Could you show each line of the records that contains the word "agent"?

━━ Data extracts

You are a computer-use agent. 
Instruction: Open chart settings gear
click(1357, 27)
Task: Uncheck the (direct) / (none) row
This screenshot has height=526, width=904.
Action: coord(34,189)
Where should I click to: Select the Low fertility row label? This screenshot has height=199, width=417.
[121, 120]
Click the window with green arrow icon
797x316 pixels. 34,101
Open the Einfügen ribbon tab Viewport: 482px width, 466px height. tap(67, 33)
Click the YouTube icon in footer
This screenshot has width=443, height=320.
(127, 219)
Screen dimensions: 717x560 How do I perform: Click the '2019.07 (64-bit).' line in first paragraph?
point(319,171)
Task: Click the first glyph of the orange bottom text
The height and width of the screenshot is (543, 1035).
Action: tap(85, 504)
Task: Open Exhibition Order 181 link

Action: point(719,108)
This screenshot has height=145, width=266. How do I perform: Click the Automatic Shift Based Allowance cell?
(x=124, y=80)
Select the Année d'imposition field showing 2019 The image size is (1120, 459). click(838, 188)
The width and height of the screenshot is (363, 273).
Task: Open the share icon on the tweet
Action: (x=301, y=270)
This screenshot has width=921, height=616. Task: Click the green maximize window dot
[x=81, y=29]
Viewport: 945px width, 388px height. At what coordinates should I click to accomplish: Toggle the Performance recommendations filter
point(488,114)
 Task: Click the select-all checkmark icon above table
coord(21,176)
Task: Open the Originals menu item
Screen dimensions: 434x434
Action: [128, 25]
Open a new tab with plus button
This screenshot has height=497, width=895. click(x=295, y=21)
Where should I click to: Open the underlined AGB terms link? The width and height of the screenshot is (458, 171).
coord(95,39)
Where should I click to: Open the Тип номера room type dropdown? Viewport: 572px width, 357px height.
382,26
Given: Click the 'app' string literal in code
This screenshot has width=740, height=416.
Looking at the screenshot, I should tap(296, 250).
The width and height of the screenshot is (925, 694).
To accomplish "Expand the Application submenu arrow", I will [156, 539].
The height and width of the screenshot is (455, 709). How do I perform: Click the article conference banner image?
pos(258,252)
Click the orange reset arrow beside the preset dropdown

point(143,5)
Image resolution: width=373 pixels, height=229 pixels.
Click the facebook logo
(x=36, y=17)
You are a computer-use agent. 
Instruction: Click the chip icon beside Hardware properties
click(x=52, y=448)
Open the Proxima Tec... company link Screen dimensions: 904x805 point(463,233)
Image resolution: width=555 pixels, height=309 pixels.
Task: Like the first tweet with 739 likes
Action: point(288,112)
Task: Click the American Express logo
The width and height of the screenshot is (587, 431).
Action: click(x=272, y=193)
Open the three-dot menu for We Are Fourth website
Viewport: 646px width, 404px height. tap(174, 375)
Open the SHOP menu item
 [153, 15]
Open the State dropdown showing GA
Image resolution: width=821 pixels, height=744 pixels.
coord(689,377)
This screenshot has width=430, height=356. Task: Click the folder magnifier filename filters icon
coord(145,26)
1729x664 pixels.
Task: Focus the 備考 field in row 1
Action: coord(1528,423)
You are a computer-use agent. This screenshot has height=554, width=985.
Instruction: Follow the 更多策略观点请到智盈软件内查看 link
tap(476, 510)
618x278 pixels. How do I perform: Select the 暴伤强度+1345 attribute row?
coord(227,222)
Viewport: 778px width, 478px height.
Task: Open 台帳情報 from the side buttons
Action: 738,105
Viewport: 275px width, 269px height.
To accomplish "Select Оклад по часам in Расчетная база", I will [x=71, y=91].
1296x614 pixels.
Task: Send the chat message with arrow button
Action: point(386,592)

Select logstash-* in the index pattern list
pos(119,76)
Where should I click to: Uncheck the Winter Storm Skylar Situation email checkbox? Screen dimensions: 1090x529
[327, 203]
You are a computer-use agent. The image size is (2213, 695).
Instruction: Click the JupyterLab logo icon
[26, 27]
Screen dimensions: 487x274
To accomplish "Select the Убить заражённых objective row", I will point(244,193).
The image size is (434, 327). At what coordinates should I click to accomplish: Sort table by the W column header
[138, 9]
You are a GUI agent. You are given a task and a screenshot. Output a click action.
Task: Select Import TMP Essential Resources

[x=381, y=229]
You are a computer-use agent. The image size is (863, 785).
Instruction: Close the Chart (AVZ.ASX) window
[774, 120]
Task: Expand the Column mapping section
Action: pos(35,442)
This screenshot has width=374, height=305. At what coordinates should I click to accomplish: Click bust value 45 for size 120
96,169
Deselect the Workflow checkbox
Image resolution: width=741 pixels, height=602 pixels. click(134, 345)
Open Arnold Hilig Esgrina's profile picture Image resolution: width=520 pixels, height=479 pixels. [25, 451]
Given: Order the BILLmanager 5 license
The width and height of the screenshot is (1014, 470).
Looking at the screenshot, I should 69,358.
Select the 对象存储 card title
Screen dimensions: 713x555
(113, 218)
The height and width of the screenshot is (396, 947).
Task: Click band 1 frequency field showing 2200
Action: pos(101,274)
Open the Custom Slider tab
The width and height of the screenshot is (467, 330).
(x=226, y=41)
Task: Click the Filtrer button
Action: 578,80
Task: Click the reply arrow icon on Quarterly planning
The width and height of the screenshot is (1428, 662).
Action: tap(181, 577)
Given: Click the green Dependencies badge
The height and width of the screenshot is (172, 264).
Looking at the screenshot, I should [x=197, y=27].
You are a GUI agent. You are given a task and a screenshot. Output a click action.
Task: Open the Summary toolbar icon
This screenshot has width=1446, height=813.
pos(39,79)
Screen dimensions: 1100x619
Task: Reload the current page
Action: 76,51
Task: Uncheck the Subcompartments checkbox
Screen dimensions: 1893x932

━━━━

Response to the exercise →
You are a computer-use agent. 
You are a computer-use agent. 
You are a computer-use agent. This screenshot has height=554, width=985.
You are a computer-use agent. The image size is (2213, 695).
You are a GUI agent. You are given a task and a screenshot. Output a click action.
You are a computer-use agent. The image size is (863, 785).
You are a GUI agent. You are given a task and a screenshot. Output a click action.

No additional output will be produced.